In contrast to Expedia Group and TripAdvisor, which posted weak third quarters and saw their market caps sliced up, Booking Holdings reported $2 billion in net income, a 10 percent leap. Its room night growth, however, was a not-spectacular 11 percent — the same as Expedia’s — and revenue growth clocked merely 4 percent growth to $5 billion.
Contrast Booking Holdings third-quarter performance to its third quarter of 2015, for example, when room nights grew 22 percent and revenue climbed 9.4 percent. In the third quarter of 2013 and 2014, respectively, room night growth stood at 35.6 percent and 26.7 percent, respectively.

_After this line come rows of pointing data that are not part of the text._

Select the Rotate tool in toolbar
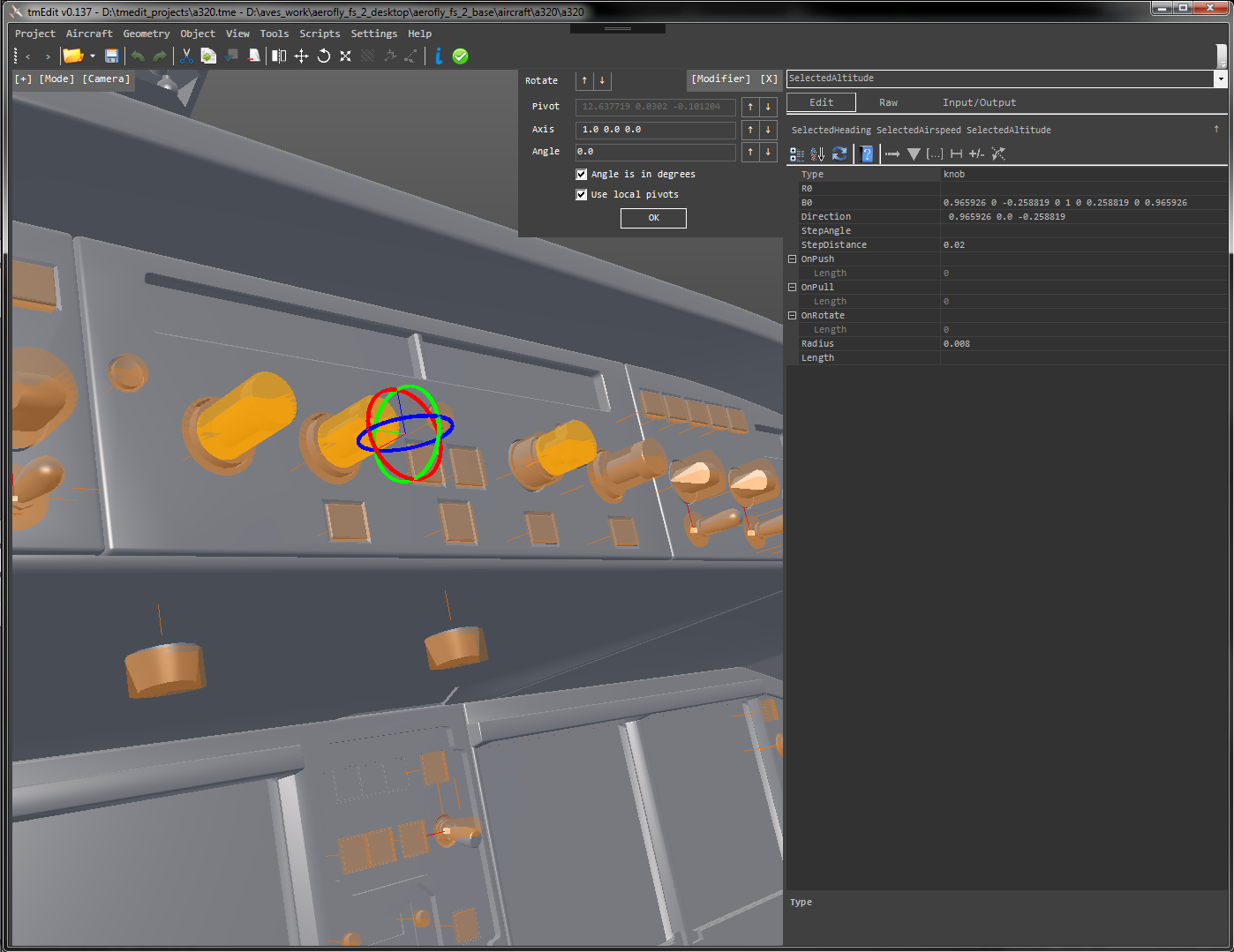The width and height of the screenshot is (1234, 952). [x=324, y=56]
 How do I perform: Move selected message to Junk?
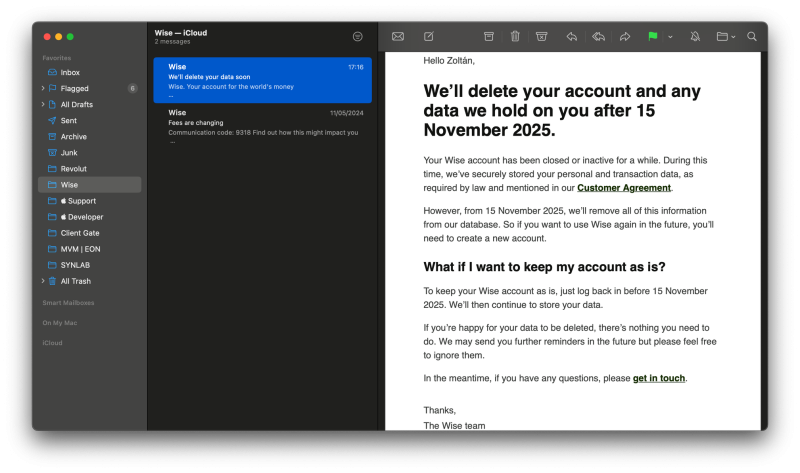click(x=541, y=36)
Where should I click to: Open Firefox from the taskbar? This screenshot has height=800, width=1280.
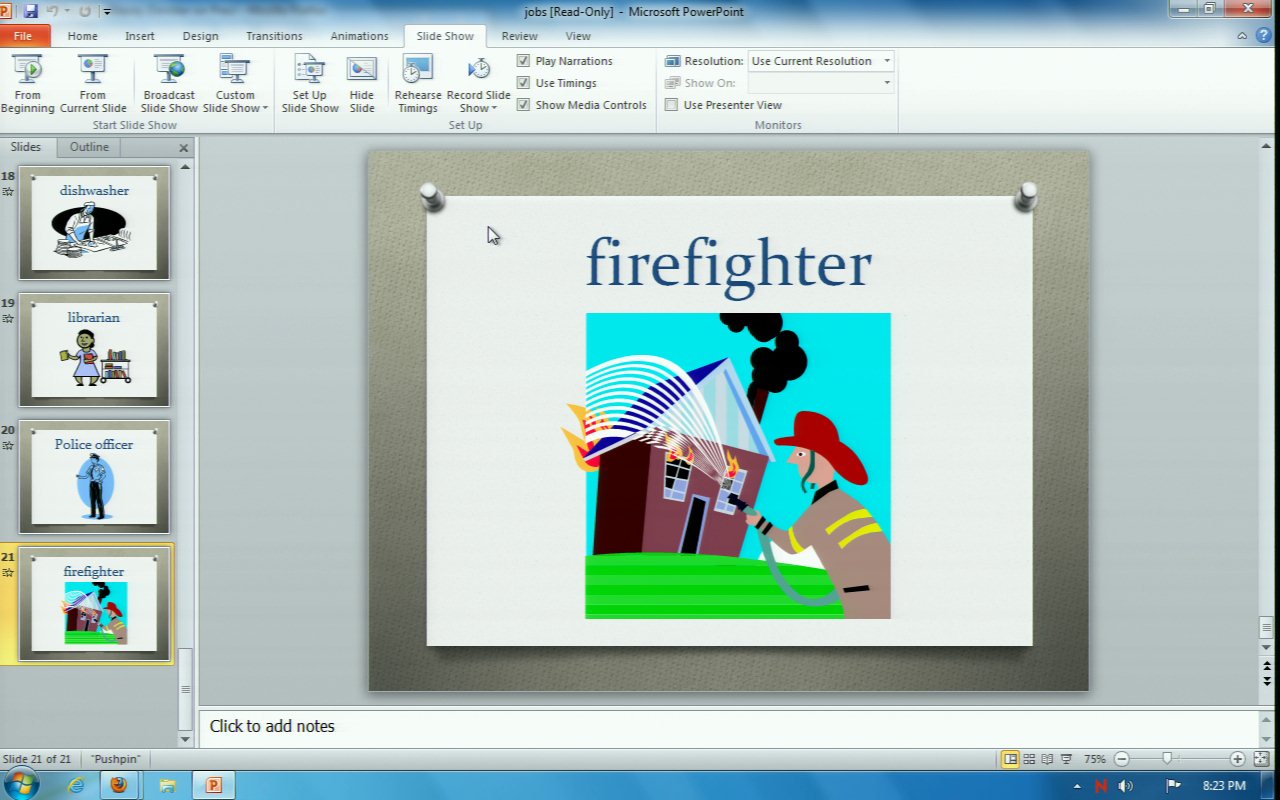pos(119,785)
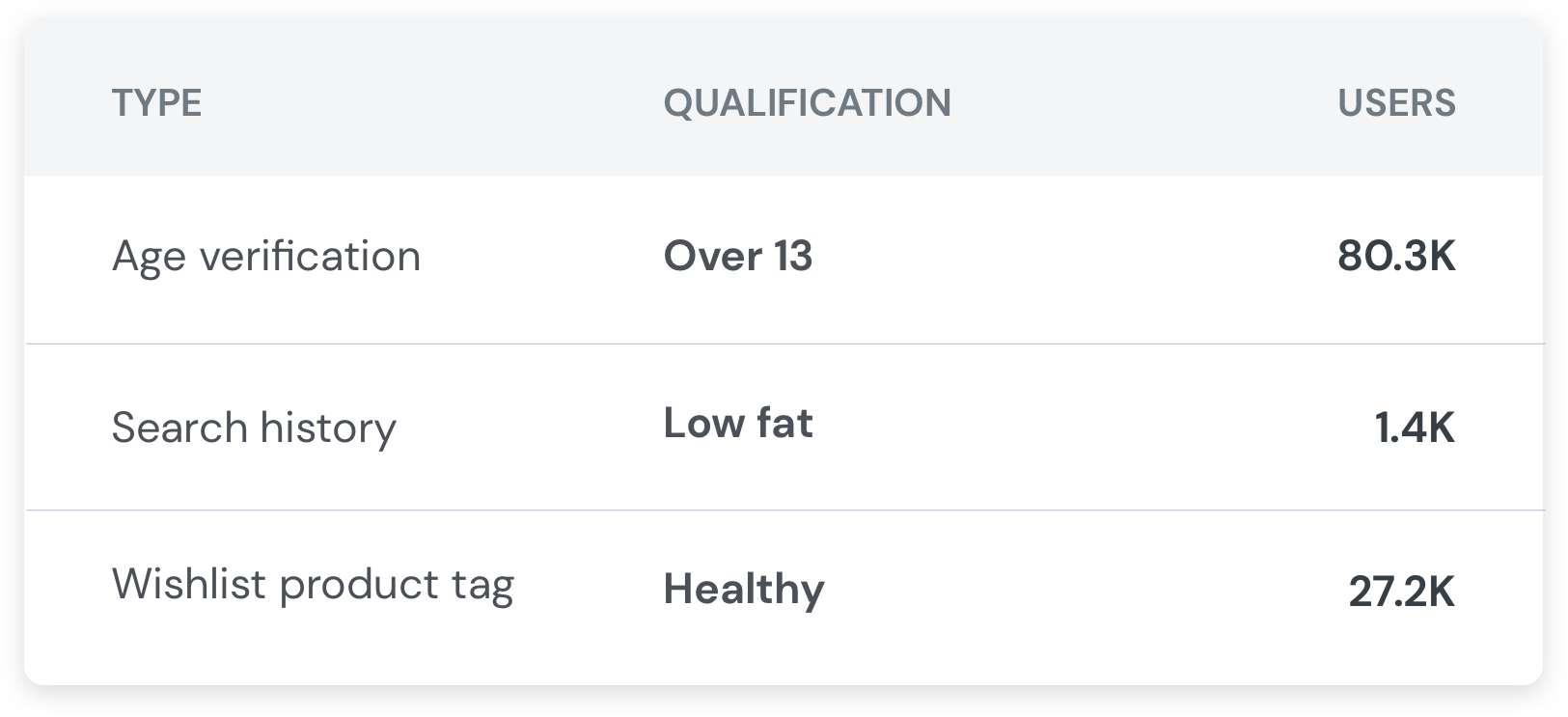Sort by the TYPE column header
1568x717 pixels.
click(x=156, y=102)
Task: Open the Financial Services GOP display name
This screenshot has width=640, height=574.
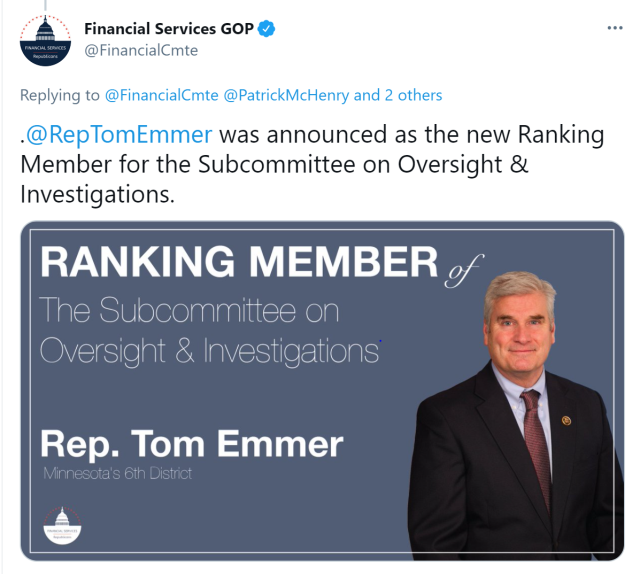Action: (168, 29)
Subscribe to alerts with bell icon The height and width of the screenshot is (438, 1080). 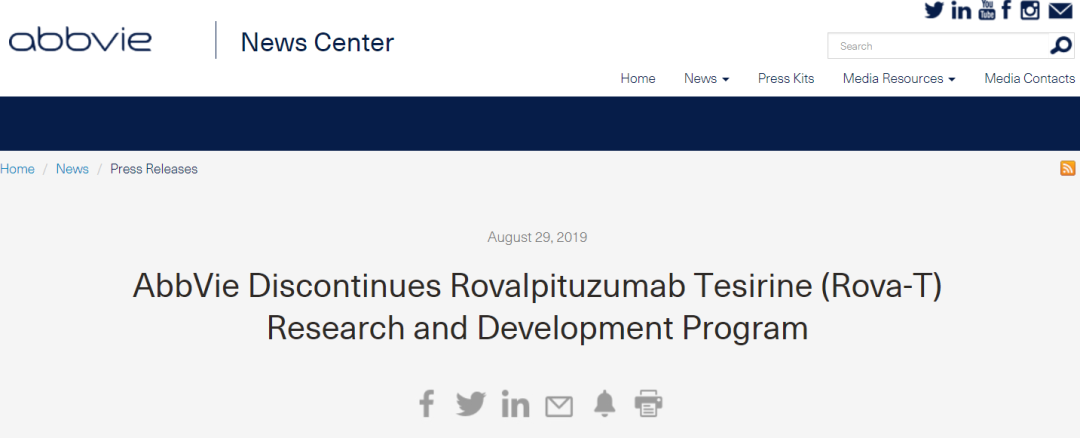[605, 404]
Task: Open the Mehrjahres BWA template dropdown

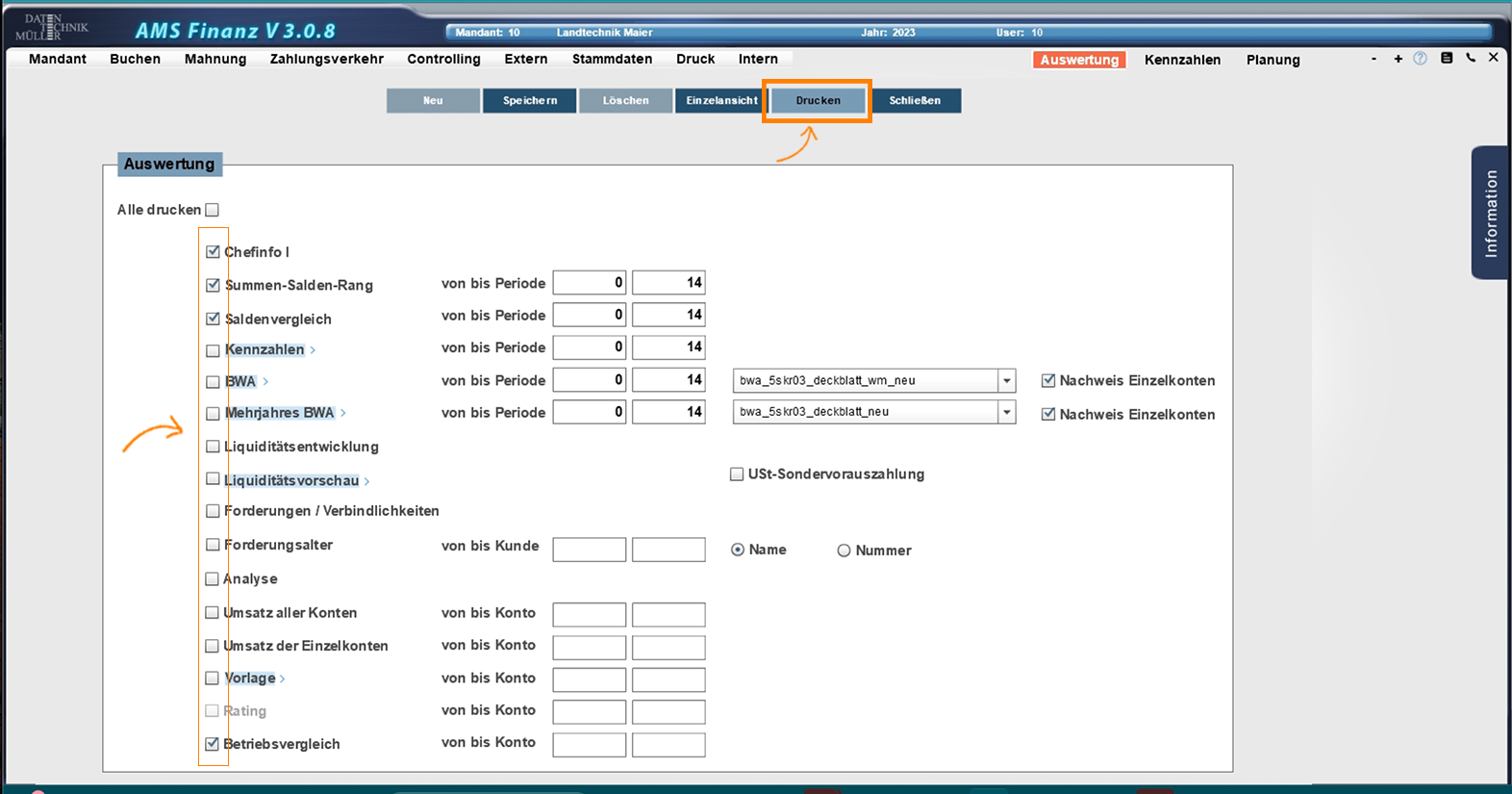Action: (1006, 413)
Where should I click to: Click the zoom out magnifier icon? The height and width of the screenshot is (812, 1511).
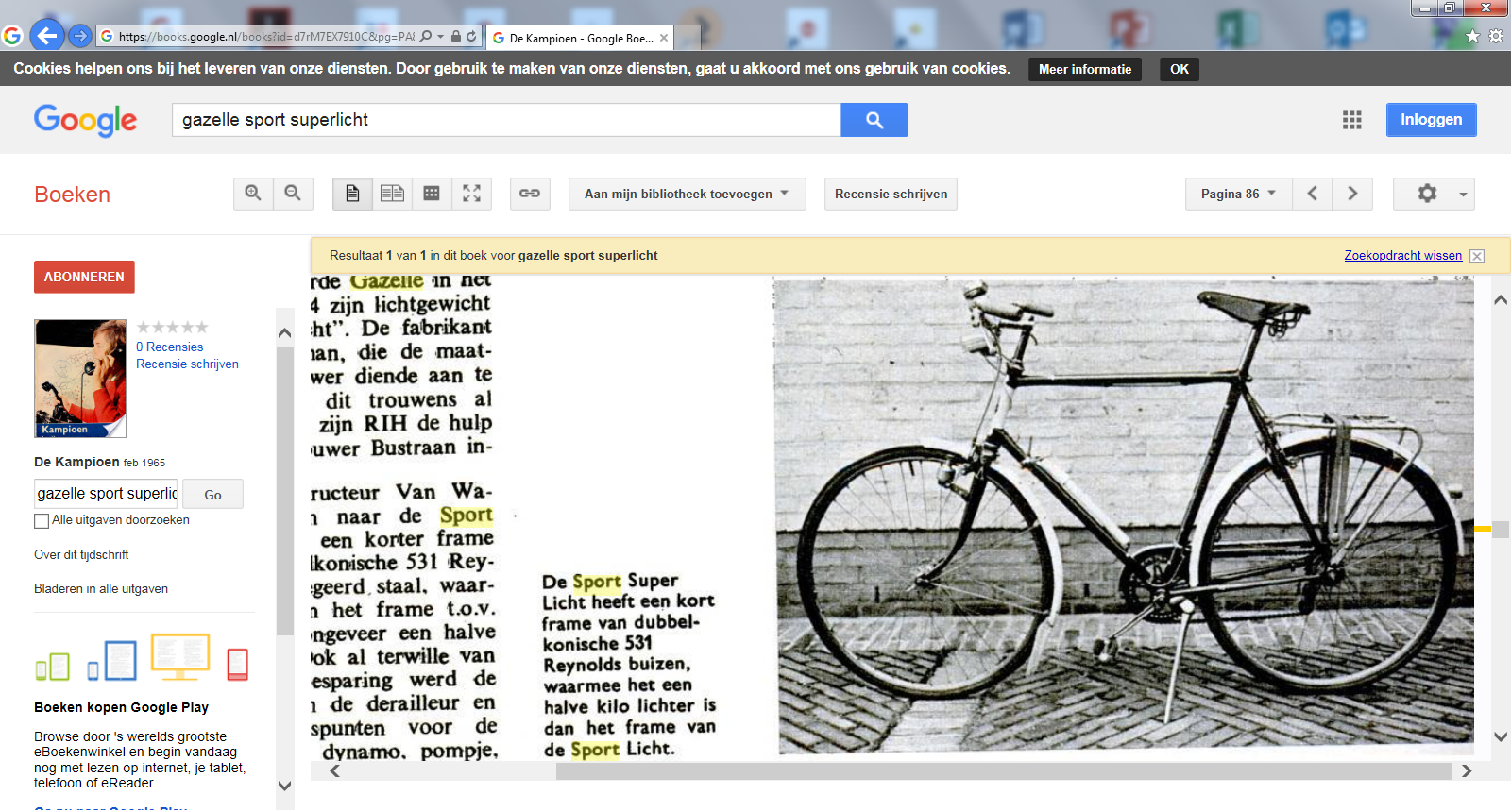(x=293, y=194)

Is today’s competition in online travel, with Airbnb breaking through and Google asserting itself ever-more intensely, too rigorous to replicate the robust growth of a few years ago?
Booking Holdings CEO Glenn Fogel has been touting “the connected trip” like an evangelist, and he argued in the company’s third-quarter earnings call that the resulting data trove, along with increased cooperation among his previously mostly siloed business units, might engender a “flywheel effect” that could enable Booking Holdings “to start cranking up again.”
Fogel said even the largest hotel chain doesn’t have full view of their customers like Booking Holdings does, in terms of the type of ground transportation, restaurant reservations, or attractions they want when traveling. “That’s the advantage that a full OTA (online travel agency) like us has,” Fogel said.